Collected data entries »

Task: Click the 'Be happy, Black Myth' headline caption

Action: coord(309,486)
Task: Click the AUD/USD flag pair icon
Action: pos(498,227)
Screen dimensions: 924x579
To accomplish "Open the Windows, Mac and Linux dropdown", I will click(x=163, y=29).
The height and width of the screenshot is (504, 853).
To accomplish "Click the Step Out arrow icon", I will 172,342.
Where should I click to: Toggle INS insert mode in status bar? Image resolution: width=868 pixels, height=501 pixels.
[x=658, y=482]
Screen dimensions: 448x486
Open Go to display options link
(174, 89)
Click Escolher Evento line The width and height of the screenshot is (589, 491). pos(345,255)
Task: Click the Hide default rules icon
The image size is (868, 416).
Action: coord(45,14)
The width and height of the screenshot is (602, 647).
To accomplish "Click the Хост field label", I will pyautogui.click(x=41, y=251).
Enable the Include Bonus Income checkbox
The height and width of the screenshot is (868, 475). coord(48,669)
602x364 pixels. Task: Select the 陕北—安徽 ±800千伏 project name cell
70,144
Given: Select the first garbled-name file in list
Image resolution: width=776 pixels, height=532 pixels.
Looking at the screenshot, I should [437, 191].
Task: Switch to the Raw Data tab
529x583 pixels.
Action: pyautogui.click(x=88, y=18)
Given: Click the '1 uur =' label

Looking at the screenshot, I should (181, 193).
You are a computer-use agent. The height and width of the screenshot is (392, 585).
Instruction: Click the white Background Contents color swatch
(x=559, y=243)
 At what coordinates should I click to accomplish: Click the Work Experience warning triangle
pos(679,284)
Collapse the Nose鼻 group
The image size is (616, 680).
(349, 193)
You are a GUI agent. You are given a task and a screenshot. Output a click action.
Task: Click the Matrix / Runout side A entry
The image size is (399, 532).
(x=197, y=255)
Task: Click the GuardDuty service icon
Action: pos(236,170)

Exercise brief »
The first line of the records begins the span, and the line containing "Given: Select the" ends it. Reproduce that span exactly, both ends included.

Exercise response »
Task: Click the 'Be happy, Black Myth' headline caption

Action: coord(309,486)
Task: Click the AUD/USD flag pair icon
Action: pos(498,227)
Screen dimensions: 924x579
To accomplish "Open the Windows, Mac and Linux dropdown", I will click(x=163, y=29).
The height and width of the screenshot is (504, 853).
To accomplish "Click the Step Out arrow icon", I will 172,342.
Where should I click to: Toggle INS insert mode in status bar? Image resolution: width=868 pixels, height=501 pixels.
[x=658, y=482]
Screen dimensions: 448x486
Open Go to display options link
(174, 89)
Click Escolher Evento line The width and height of the screenshot is (589, 491). pos(345,255)
Task: Click the Hide default rules icon
The image size is (868, 416).
Action: coord(45,14)
The width and height of the screenshot is (602, 647).
To accomplish "Click the Хост field label", I will pyautogui.click(x=41, y=251).
Enable the Include Bonus Income checkbox
The height and width of the screenshot is (868, 475). coord(48,669)
602x364 pixels. Task: Select the 陕北—安徽 ±800千伏 project name cell
70,144
Given: Select the first garbled-name file in list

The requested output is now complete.